Elevated FINS and Homa-IR in MHO and MUO groups indicated these individuals had hyperinsulinemia. However, since the MUO group had markedly elevated serum levels of FPG, they were more prone to developing T2D than individuals with MHO.
Moreover, BP levels across the two study groups were different. Furthermore, the results indicated a correlation between increased BMI and hypertension risk.
As an MS marker, ADP exhibited an inverse correlation with WC, visceral fat, BP, blood lipids, and plasma glucose and insulin levels. On the other hand, it showed a negative correlation with FPG in the MHO group.
Likewise, the authors noted a positive correlation of LEP with WC, waist-hip ratio (WHR), BMI, and fat mass. The observed elevation in plasma levels of LEP in the MHO group showed a positive correlation with FINS and Homa-IR in the MUO group.
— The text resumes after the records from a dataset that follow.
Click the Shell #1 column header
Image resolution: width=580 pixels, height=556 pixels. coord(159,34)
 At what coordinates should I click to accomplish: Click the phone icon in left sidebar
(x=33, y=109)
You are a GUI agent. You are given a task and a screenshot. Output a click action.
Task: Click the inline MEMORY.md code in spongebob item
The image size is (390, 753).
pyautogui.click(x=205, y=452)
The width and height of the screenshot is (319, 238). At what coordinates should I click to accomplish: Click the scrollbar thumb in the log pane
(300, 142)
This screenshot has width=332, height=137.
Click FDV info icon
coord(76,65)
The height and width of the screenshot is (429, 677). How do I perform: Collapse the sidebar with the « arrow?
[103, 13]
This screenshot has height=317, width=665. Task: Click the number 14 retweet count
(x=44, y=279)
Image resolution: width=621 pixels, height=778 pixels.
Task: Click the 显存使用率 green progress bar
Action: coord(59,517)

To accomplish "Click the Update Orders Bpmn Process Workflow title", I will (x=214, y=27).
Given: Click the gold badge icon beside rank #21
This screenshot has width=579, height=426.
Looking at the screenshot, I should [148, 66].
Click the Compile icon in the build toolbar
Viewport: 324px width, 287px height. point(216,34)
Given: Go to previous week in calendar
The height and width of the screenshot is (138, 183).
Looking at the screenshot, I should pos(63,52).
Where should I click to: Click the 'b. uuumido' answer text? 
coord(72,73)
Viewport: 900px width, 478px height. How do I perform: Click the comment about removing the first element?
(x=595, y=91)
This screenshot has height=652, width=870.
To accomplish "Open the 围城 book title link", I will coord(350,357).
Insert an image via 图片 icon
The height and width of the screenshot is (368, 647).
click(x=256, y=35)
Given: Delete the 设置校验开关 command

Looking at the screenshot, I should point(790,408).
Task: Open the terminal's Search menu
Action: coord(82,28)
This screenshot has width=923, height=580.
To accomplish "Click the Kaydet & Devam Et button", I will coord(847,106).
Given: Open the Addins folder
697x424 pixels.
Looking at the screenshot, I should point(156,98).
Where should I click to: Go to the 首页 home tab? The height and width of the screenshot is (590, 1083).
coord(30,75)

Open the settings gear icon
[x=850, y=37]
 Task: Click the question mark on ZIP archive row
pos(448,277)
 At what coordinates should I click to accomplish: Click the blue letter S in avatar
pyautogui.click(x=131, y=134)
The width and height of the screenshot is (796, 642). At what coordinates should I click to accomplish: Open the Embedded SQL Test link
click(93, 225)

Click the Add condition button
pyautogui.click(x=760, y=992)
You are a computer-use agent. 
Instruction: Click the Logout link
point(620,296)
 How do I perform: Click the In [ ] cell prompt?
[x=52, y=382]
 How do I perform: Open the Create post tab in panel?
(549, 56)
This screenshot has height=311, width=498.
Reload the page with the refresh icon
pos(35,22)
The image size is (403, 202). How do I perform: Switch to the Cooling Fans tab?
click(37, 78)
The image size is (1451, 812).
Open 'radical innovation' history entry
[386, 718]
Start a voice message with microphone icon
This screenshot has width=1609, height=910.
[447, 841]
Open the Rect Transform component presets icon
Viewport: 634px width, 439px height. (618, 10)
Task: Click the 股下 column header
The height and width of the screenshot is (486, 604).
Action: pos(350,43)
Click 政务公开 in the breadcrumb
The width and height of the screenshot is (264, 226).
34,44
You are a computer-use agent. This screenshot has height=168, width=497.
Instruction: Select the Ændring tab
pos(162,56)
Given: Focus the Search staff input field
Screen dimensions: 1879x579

Interestingly, the correlation of BMI with LEP was independent across both obesity phenotypes.
Of all the parameters assessed, BP, WC, BMI, WHR, TG, TC, LDL-C, FINS, FPG, and Homa-IR were markedly higher in the MUO versus MHO group.
The correlation analysis also suggested that people with MUO were more susceptible to developing glucose and lipid metabolism-related disorders than people with MHO.
Even though ADP and LEP levels across individuals with MHO and MUO were not markedly different, both adipokines showed a clear correlation with glucose utilization and lipid metabolism-related parameters in both obesity phenotypes.
Since alterations in ADP and LEP levels might manifest as obesity-related metabolic disorders, future research should explore their association with obesity phenotypes further.